**Exercise aim**
Copy out every line of the listing below verbatim, leaving the pictures out of your answer.

********************

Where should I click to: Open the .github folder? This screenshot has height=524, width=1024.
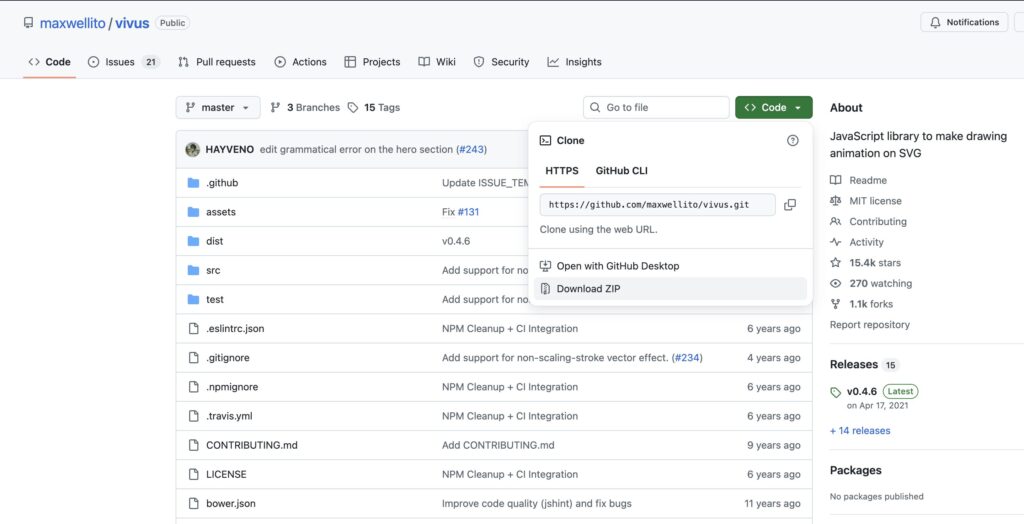click(x=222, y=183)
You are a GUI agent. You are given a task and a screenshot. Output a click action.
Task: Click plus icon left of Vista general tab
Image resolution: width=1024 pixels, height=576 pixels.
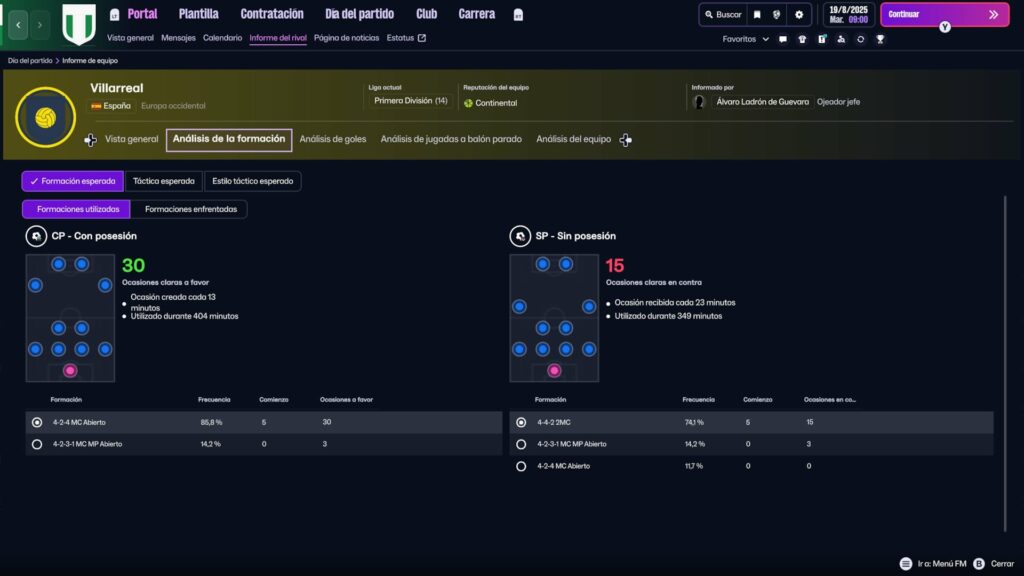[90, 140]
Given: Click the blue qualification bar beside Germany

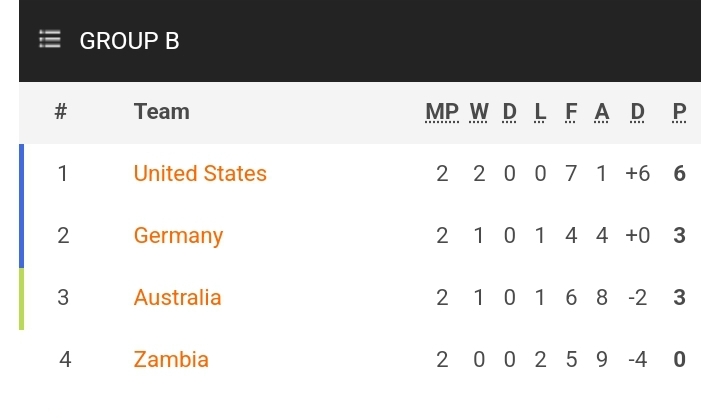Looking at the screenshot, I should point(21,236).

********************

**Written solution**
Where should I click to: Open the .github folder? This screenshot has height=524, width=1024.
click(x=222, y=183)
You are a GUI agent. You are given a task and a screenshot. Output a click action.
Task: Click plus icon left of Vista general tab
Image resolution: width=1024 pixels, height=576 pixels.
[90, 140]
Given: Click the blue qualification bar beside Germany

Looking at the screenshot, I should point(21,236).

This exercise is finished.